Sunday, September 15, 2019
What animates every organism, what constitutes its nature, is purpose
In his essay “The Drug
of Ideology” Russell Kirk quotes Edmund Sinnot: “With Aristotle,
Sinnott recognizes final causes: he is a teleologist. What animates
every organism, what constitutes its nature, is purpose:
“If it be accepted, the idea of purpose, of intention, of the
motive power of a goal or ideal rather than of an organic 'drive',
changes the orientation of our psychical lives.”
Sinnot
almost got it
right, except for the last part of that statement. The organic
drive of material
evolution does not change the orientation of our psychical lives away
from Godhood when Godhood is understood as evolved to in the material
and supermaterial world.
We
can appeal to both the rational knowledge of science and to the inner
activation of life to aid us in our evolution toward Godhood.

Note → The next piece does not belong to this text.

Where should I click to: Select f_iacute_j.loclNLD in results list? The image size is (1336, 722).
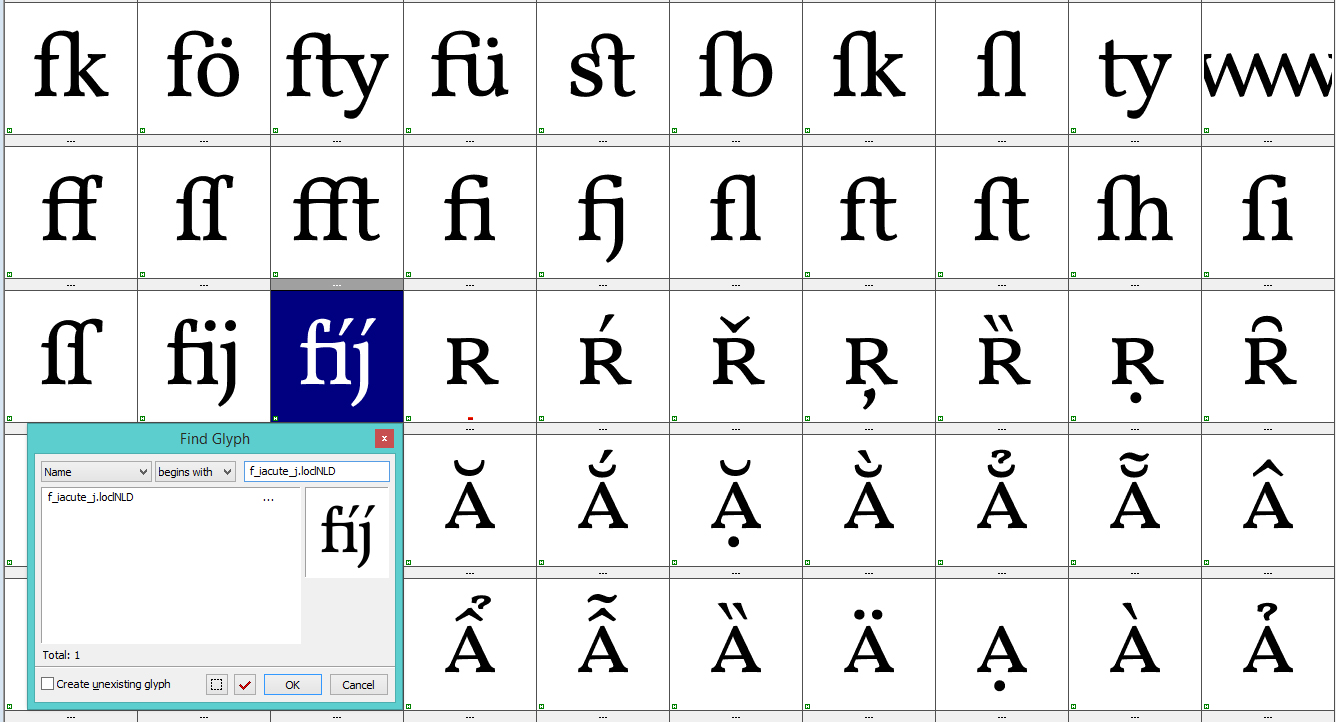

Progress is inherent in the nature of things. Life is evolving toward
Godhood one way or another. As Raymond Cattell and others have
implied, evolution moves inevitably in a pattern, even though it has
its random elements, and the pattern has a discernible direction, in
spite of instances of stagnation and retreat, toward higher and
higher more effective living forms, all the way to Godhood.
So
Russell Kirk and other paleoconservatives were half right, science if
seen with the idea of purpose, of intention, of the motive power of a
goal, does not need to rebel against religion and Godhood, religion
and science can work together to aid us in our inevitable evolution
toward Godhood.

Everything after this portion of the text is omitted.